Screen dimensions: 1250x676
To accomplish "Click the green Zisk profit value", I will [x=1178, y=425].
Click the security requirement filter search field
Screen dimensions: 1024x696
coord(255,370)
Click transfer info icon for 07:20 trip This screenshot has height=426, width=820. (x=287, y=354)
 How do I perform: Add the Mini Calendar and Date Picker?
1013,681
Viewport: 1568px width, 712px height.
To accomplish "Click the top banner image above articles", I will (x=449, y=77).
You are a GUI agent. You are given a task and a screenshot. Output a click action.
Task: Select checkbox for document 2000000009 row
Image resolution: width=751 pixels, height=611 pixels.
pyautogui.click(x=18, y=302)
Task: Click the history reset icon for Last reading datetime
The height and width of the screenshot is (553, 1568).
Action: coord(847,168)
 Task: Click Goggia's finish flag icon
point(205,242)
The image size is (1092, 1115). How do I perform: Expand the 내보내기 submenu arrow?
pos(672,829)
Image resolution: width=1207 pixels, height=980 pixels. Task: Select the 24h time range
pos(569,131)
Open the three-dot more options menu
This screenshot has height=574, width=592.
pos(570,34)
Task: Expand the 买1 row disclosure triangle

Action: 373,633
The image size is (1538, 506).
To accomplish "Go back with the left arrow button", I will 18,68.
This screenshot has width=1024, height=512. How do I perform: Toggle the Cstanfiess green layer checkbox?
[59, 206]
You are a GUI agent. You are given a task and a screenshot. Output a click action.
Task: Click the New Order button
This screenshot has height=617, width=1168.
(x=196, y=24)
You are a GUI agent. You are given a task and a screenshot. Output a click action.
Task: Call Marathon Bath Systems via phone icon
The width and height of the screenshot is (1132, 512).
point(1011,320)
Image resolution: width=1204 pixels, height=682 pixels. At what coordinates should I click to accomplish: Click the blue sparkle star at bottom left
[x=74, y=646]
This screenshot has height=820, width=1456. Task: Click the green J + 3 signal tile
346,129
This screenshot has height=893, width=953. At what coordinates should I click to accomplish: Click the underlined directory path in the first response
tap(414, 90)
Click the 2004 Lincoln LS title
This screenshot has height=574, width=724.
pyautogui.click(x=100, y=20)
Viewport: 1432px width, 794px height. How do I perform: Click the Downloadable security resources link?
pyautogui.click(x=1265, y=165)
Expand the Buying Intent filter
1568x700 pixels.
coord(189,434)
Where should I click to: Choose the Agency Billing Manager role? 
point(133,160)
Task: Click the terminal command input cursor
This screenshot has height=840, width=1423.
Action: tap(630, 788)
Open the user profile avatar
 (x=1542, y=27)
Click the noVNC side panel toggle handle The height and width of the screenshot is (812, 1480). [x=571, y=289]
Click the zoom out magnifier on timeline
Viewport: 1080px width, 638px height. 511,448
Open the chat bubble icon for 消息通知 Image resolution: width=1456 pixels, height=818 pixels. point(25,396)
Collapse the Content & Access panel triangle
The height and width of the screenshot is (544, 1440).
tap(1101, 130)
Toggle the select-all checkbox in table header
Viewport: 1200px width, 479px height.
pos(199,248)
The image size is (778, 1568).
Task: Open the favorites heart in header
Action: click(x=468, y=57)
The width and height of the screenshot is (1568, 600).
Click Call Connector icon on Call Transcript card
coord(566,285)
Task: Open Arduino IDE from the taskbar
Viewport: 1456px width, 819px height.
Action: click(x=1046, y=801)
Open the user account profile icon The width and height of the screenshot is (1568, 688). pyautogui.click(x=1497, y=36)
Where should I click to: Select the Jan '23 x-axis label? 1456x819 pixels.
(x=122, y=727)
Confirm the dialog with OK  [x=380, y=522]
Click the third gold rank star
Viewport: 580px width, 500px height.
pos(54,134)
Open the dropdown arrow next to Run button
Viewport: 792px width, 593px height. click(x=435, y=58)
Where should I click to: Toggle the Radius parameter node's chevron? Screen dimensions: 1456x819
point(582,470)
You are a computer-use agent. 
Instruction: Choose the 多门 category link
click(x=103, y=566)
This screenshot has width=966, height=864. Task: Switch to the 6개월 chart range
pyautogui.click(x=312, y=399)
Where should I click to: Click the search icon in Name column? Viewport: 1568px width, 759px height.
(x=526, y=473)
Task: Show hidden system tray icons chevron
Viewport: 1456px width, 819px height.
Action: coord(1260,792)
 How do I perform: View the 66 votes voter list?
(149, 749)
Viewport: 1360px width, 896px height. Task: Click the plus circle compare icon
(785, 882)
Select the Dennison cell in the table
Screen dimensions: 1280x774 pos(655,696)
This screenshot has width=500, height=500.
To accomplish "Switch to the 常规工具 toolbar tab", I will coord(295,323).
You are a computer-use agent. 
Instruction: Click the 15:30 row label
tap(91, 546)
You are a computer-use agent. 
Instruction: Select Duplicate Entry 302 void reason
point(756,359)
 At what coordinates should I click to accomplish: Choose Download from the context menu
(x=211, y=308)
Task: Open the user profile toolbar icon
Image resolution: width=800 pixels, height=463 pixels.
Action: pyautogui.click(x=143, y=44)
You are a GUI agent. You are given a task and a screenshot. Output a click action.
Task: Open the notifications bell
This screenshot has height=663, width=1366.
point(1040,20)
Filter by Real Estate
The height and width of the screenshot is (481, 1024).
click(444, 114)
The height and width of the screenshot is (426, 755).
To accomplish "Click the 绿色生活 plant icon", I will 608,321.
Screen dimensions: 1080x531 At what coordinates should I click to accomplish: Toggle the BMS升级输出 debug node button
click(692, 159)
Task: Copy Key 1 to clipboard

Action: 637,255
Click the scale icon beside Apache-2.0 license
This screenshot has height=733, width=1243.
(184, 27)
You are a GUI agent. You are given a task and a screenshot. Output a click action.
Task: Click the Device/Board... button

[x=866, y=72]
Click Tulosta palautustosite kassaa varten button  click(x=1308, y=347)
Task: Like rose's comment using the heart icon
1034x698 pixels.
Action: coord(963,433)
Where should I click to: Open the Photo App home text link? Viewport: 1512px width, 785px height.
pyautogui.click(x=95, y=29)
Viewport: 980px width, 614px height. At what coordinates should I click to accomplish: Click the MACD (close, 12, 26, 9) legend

######

### PROBLEM STATEMENT
Reproduce the entries above with every occurrence of "GUI agent" replaced by "interface agent", leaving everything else unchanged.

### RESULT
Screen dimensions: 1250x676
To accomplish "Click the green Zisk profit value", I will [x=1178, y=425].
Click the security requirement filter search field
Screen dimensions: 1024x696
coord(255,370)
Click transfer info icon for 07:20 trip This screenshot has height=426, width=820. (x=287, y=354)
 How do I perform: Add the Mini Calendar and Date Picker?
1013,681
Viewport: 1568px width, 712px height.
To accomplish "Click the top banner image above articles", I will (x=449, y=77).
You are a interface agent. You are given a task and a screenshot. Output a click action.
Task: Select checkbox for document 2000000009 row
Image resolution: width=751 pixels, height=611 pixels.
pyautogui.click(x=18, y=302)
Task: Click the history reset icon for Last reading datetime
The height and width of the screenshot is (553, 1568).
Action: coord(847,168)
 Task: Click Goggia's finish flag icon
point(205,242)
The image size is (1092, 1115). How do I perform: Expand the 내보내기 submenu arrow?
pos(672,829)
Image resolution: width=1207 pixels, height=980 pixels. Task: Select the 24h time range
pos(569,131)
Open the three-dot more options menu
This screenshot has height=574, width=592.
pos(570,34)
Task: Expand the 买1 row disclosure triangle

Action: 373,633
The image size is (1538, 506).
To accomplish "Go back with the left arrow button", I will 18,68.
This screenshot has width=1024, height=512. How do I perform: Toggle the Cstanfiess green layer checkbox?
[59, 206]
You are a interface agent. You are given a task and a screenshot. Output a click action.
Task: Click the New Order button
This screenshot has height=617, width=1168.
(x=196, y=24)
You are a interface agent. You are given a task and a screenshot. Output a click action.
Task: Call Marathon Bath Systems via phone icon
The width and height of the screenshot is (1132, 512).
point(1011,320)
Image resolution: width=1204 pixels, height=682 pixels. At what coordinates should I click to accomplish: Click the blue sparkle star at bottom left
[x=74, y=646]
This screenshot has height=820, width=1456. Task: Click the green J + 3 signal tile
346,129
This screenshot has height=893, width=953. At what coordinates should I click to accomplish: Click the underlined directory path in the first response
tap(414, 90)
Click the 2004 Lincoln LS title
This screenshot has height=574, width=724.
pyautogui.click(x=100, y=20)
Viewport: 1432px width, 794px height. How do I perform: Click the Downloadable security resources link?
pyautogui.click(x=1265, y=165)
Expand the Buying Intent filter
1568x700 pixels.
coord(189,434)
Where should I click to: Choose the Agency Billing Manager role? 
point(133,160)
Task: Click the terminal command input cursor
This screenshot has height=840, width=1423.
Action: tap(630, 788)
Open the user profile avatar
 (x=1542, y=27)
Click the noVNC side panel toggle handle The height and width of the screenshot is (812, 1480). [x=571, y=289]
Click the zoom out magnifier on timeline
Viewport: 1080px width, 638px height. 511,448
Open the chat bubble icon for 消息通知 Image resolution: width=1456 pixels, height=818 pixels. point(25,396)
Collapse the Content & Access panel triangle
The height and width of the screenshot is (544, 1440).
tap(1101, 130)
Toggle the select-all checkbox in table header
Viewport: 1200px width, 479px height.
pos(199,248)
The image size is (778, 1568).
Task: Open the favorites heart in header
Action: click(x=468, y=57)
The width and height of the screenshot is (1568, 600).
Click Call Connector icon on Call Transcript card
coord(566,285)
Task: Open Arduino IDE from the taskbar
Viewport: 1456px width, 819px height.
Action: click(x=1046, y=801)
Open the user account profile icon The width and height of the screenshot is (1568, 688). pyautogui.click(x=1497, y=36)
Where should I click to: Select the Jan '23 x-axis label? 1456x819 pixels.
(x=122, y=727)
Confirm the dialog with OK  [x=380, y=522]
Click the third gold rank star
Viewport: 580px width, 500px height.
pos(54,134)
Open the dropdown arrow next to Run button
Viewport: 792px width, 593px height. click(x=435, y=58)
Where should I click to: Toggle the Radius parameter node's chevron? Screen dimensions: 1456x819
point(582,470)
You are a computer-use agent. 
Instruction: Choose the 多门 category link
click(x=103, y=566)
This screenshot has width=966, height=864. Task: Switch to the 6개월 chart range
pyautogui.click(x=312, y=399)
Where should I click to: Click the search icon in Name column? Viewport: 1568px width, 759px height.
(x=526, y=473)
Task: Show hidden system tray icons chevron
Viewport: 1456px width, 819px height.
Action: coord(1260,792)
 How do I perform: View the 66 votes voter list?
(149, 749)
Viewport: 1360px width, 896px height. Task: Click the plus circle compare icon
(785, 882)
Select the Dennison cell in the table
Screen dimensions: 1280x774 pos(655,696)
This screenshot has width=500, height=500.
To accomplish "Switch to the 常规工具 toolbar tab", I will coord(295,323).
You are a computer-use agent. 
Instruction: Click the 15:30 row label
tap(91, 546)
You are a computer-use agent. 
Instruction: Select Duplicate Entry 302 void reason
point(756,359)
 At what coordinates should I click to accomplish: Choose Download from the context menu
(x=211, y=308)
Task: Open the user profile toolbar icon
Image resolution: width=800 pixels, height=463 pixels.
Action: pyautogui.click(x=143, y=44)
You are a interface agent. You are given a task and a screenshot. Output a click action.
Task: Open the notifications bell
This screenshot has height=663, width=1366.
point(1040,20)
Filter by Real Estate
The height and width of the screenshot is (481, 1024).
click(444, 114)
The height and width of the screenshot is (426, 755).
To accomplish "Click the 绿色生活 plant icon", I will 608,321.
Screen dimensions: 1080x531 At what coordinates should I click to accomplish: Toggle the BMS升级输出 debug node button
click(692, 159)
Task: Copy Key 1 to clipboard

Action: 637,255
Click the scale icon beside Apache-2.0 license
This screenshot has height=733, width=1243.
(184, 27)
You are a interface agent. You are given a task and a screenshot. Output a click action.
Task: Click the Device/Board... button

[x=866, y=72]
Click Tulosta palautustosite kassaa varten button  click(x=1308, y=347)
Task: Like rose's comment using the heart icon
1034x698 pixels.
Action: coord(963,433)
Where should I click to: Open the Photo App home text link? Viewport: 1512px width, 785px height.
pyautogui.click(x=95, y=29)
Viewport: 980px width, 614px height. At what coordinates should I click to accomplish: Click the MACD (close, 12, 26, 9) legend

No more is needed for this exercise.